Project 2: Build Your Own Vector Database Engine
Implement a minimal vector database with HNSW indexing, metadata filters, and fast approximate search.
Quick Reference
| Attribute | Value |
|---|---|
| Difficulty | Level 4: Expert |
| Time Estimate | 2–3 weeks |
| Language | Python |
| Prerequisites | Graph data structures, embeddings basics |
| Key Topics | ANN search, HNSW, similarity metrics, persistence |
Learning Objectives
By completing this project, you will:
- Implement HNSW graph construction and search.
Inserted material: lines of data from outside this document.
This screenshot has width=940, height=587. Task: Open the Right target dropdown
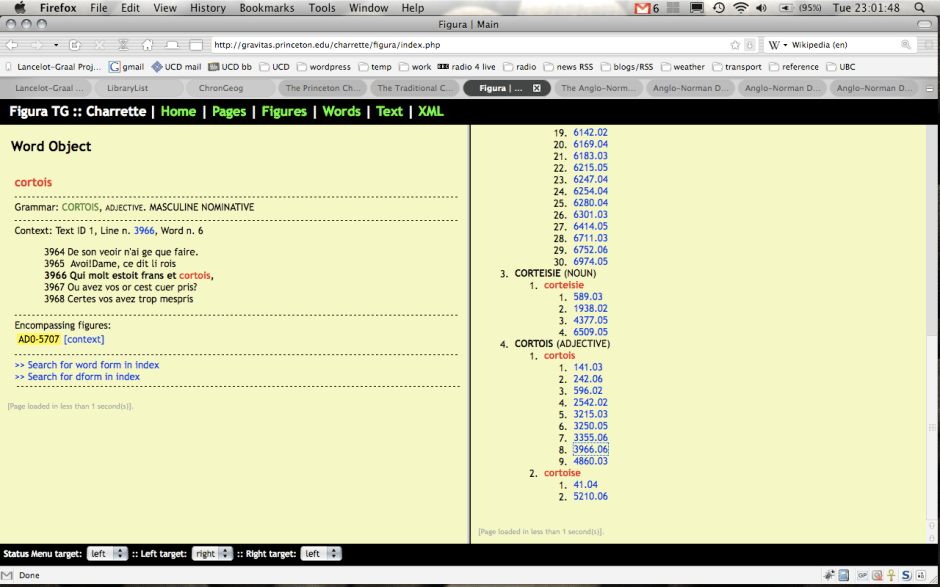[x=321, y=553]

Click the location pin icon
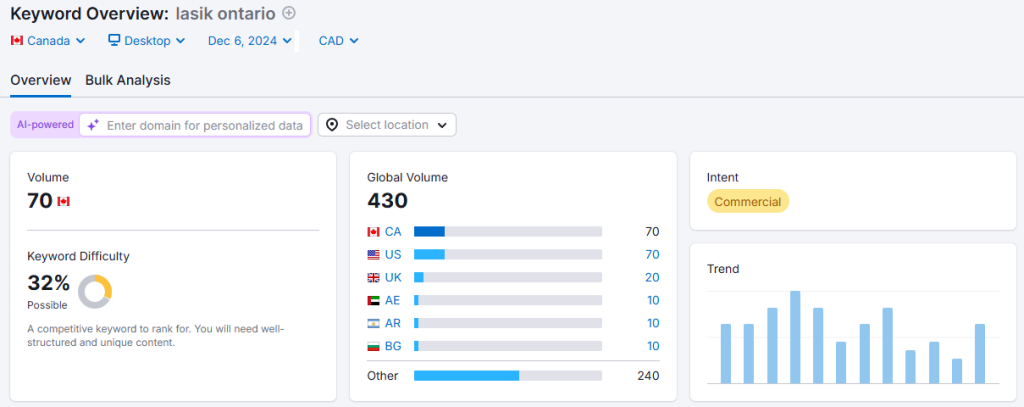(x=332, y=125)
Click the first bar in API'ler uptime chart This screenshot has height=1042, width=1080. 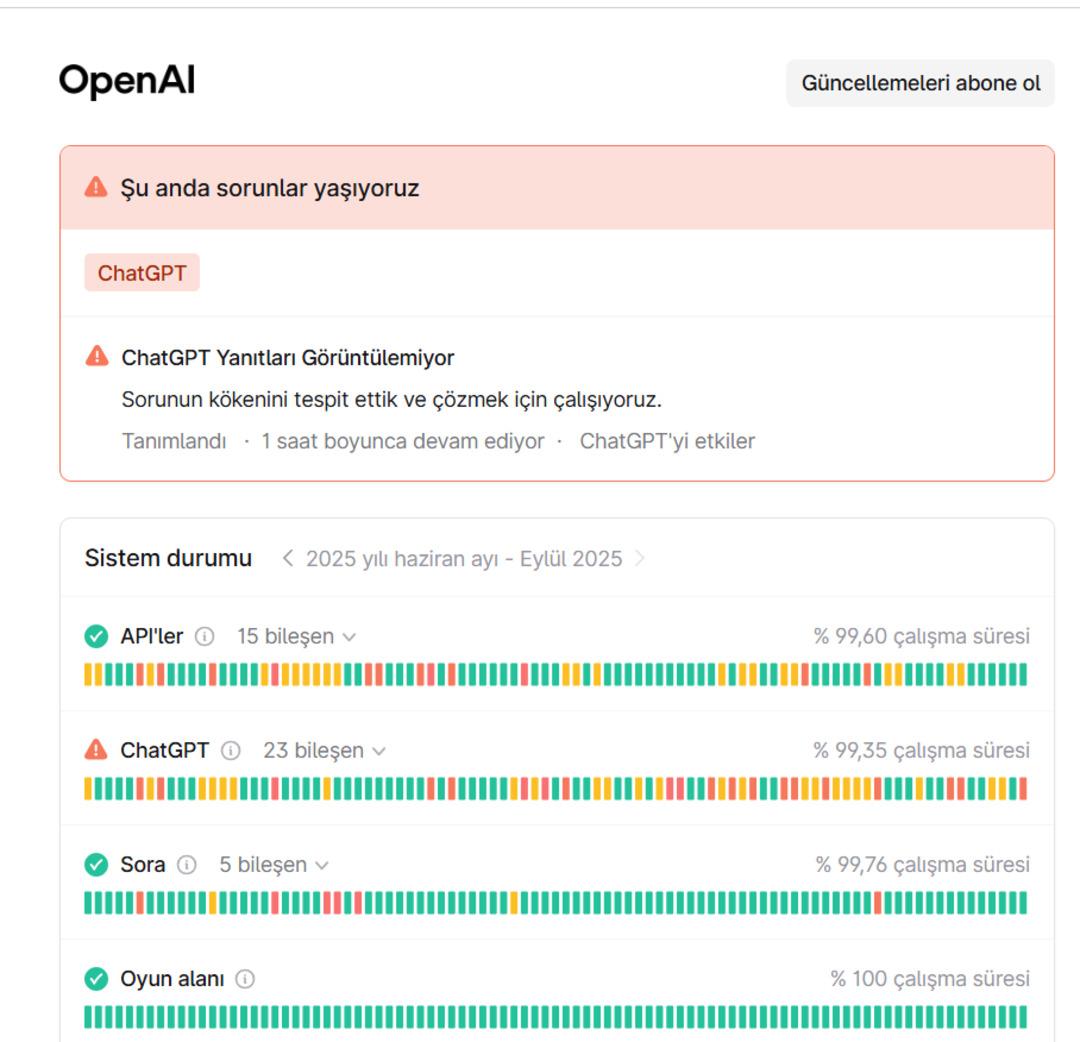coord(88,674)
- Compare brute-force vs ANN retrieval accuracy.
- Add metadata filtering to vector queries.
- Persist indexes and reload reliably.
- Benchmark recall vs latency tradeoffs.
The Core Question You’re Answering
“How does a vector database achieve sublinear search without losing too much accuracy?”
This project makes ANN mechanisms tangible.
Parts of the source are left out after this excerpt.